══ Document extract ══

Glad he cheered you up though!
Take it easy and maybe when you are better I can return for another reading!!
[12:18, 17/12/2022] Kevin Higgins: Hi Tony, sorry to take this long to get back to you. I’d be happy to write up a piece for your blog about the Zionists we dealt with around your reading. Some of it was even quite comical really. If it would be okay for me to write that up for you in the early new year, that would be great. Still settling into being back at home – which is great- but taking it easy (which being a workaholic is not my best area!) Hope all good your side. Best always, Kevin
[12:45, 17/12/2022] Tony Greenstein: Yeah that would be great. Yes please take it easy. You are too valuable to lose. Your health is your main priority. When I had a liver transplant and leading up to it I dropped all political work to concentrate on my health. You must do the same. Take care
Tragically Kevin was not able to write up his experience with the Israeli Embassy trolls but I think people will be able to get a sense of what happened.

═══
══ Provided information ══

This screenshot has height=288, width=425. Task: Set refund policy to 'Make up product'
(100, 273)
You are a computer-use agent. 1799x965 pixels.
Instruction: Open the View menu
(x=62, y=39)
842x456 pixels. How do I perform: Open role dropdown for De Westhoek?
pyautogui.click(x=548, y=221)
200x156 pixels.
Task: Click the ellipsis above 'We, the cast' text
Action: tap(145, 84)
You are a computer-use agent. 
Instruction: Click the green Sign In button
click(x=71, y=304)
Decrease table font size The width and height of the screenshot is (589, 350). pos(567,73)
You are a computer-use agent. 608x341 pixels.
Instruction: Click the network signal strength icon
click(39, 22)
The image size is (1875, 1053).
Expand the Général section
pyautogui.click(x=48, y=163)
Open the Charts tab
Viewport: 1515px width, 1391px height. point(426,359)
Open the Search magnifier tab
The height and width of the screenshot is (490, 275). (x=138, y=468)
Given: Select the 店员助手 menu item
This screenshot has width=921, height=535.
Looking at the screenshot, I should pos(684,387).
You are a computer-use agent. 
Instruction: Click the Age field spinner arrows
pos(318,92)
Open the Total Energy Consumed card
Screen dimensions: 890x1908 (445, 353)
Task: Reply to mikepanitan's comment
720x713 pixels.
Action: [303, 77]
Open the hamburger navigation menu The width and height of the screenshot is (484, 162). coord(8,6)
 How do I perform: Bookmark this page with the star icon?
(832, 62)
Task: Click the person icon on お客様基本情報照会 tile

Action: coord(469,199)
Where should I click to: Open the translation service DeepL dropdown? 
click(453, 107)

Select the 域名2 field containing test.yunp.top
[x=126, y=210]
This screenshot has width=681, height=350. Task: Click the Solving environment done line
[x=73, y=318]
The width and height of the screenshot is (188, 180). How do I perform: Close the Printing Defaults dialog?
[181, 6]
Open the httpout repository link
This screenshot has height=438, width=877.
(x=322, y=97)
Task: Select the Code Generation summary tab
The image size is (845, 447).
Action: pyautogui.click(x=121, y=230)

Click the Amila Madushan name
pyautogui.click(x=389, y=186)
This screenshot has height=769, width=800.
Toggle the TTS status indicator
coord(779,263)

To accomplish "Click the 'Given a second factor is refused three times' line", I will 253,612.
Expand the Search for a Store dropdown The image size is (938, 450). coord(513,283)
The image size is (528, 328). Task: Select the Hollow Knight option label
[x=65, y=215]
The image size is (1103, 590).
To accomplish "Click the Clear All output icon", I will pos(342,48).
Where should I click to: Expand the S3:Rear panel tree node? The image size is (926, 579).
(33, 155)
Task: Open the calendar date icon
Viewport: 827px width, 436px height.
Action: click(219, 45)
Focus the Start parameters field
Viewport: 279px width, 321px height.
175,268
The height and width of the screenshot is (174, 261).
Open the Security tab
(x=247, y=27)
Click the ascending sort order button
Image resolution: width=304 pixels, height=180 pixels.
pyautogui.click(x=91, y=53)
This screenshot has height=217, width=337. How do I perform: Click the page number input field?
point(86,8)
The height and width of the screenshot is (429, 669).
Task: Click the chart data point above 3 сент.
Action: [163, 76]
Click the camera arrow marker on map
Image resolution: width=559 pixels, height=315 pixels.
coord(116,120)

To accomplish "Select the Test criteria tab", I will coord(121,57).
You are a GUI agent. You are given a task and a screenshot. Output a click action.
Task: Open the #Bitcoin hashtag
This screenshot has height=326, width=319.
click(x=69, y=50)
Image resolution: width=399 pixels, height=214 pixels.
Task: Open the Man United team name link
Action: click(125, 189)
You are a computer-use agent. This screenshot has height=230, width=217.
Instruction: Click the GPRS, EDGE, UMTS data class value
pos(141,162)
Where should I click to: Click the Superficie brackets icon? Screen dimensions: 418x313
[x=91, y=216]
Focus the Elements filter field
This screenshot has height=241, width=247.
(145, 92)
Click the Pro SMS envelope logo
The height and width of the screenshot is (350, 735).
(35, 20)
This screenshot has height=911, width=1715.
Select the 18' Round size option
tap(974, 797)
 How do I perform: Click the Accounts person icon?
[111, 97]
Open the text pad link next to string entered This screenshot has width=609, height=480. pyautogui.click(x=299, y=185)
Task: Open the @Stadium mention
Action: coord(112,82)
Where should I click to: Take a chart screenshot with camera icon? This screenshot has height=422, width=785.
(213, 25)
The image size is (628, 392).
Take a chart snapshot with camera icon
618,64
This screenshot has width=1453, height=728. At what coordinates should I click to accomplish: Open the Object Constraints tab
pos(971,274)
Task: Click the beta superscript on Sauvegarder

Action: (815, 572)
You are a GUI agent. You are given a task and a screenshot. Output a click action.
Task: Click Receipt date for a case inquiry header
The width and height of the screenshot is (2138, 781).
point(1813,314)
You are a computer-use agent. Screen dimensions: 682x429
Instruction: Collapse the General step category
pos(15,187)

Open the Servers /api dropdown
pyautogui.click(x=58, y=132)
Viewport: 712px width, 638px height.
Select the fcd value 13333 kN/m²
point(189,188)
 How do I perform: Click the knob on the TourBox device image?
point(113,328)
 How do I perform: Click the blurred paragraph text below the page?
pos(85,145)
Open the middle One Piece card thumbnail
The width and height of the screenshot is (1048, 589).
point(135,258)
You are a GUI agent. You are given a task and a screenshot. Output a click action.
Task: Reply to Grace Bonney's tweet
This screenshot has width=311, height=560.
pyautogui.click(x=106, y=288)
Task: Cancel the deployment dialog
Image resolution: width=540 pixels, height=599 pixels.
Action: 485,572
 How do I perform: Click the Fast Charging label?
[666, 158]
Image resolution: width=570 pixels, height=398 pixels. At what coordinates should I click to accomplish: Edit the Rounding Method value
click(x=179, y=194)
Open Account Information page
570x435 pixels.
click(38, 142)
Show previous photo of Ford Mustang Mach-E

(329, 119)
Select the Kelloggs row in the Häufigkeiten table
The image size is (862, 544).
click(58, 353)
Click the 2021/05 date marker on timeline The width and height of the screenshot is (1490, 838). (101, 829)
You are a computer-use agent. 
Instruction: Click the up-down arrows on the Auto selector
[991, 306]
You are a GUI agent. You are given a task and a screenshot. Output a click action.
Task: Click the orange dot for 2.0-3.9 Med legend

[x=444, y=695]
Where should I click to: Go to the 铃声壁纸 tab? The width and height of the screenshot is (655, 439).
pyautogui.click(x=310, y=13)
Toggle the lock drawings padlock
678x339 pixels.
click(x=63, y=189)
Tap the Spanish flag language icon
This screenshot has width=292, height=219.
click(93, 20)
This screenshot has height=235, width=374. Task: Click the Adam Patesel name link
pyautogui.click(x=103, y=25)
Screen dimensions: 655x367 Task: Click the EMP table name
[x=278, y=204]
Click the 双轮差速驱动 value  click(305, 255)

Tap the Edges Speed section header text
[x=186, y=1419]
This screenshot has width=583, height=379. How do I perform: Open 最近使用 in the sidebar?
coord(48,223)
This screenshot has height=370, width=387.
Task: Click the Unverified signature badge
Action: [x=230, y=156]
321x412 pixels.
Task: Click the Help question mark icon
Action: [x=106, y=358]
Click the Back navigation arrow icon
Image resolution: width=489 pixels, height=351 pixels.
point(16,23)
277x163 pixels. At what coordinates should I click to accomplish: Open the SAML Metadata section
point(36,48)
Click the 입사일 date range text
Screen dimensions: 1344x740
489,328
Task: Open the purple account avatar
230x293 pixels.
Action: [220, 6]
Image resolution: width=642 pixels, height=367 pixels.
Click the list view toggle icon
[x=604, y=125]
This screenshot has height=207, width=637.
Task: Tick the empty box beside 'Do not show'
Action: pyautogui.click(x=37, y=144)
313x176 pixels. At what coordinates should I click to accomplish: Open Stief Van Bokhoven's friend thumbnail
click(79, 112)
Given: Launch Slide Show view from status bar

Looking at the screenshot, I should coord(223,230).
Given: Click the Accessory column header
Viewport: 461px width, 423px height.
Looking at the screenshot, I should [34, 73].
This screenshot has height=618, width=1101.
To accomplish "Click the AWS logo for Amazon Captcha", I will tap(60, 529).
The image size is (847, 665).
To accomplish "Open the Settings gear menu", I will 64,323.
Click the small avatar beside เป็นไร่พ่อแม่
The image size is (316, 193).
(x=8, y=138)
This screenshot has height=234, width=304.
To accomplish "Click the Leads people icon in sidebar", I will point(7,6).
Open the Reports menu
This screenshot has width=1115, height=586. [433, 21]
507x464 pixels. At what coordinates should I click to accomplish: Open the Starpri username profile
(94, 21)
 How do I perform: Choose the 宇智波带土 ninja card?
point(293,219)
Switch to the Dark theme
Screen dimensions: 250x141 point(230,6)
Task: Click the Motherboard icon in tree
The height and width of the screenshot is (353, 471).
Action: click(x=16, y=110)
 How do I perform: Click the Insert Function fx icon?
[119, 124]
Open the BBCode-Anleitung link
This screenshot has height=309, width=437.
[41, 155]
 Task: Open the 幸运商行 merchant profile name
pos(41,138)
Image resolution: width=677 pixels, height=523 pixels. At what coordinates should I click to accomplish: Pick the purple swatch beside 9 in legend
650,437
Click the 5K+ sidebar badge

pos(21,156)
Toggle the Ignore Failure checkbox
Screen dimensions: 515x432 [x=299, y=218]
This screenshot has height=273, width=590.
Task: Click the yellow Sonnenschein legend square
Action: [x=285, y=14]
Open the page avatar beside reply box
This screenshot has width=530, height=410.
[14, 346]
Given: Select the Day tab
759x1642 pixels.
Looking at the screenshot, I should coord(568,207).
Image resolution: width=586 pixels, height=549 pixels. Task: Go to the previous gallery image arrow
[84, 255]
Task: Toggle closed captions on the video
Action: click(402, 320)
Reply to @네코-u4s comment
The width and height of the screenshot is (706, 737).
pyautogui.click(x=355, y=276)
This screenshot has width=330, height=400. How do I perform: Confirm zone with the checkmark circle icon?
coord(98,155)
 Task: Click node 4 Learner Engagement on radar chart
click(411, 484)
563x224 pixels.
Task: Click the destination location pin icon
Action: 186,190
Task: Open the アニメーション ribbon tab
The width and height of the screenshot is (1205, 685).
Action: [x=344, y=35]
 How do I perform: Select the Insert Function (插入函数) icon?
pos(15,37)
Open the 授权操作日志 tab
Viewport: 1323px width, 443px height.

═══

Task directions
In the message exchange, what did Tony Greenstein stop doing when he had a liver transplant and in the lead-up to it?

Response area
He dropped all political work to concentrate on his health.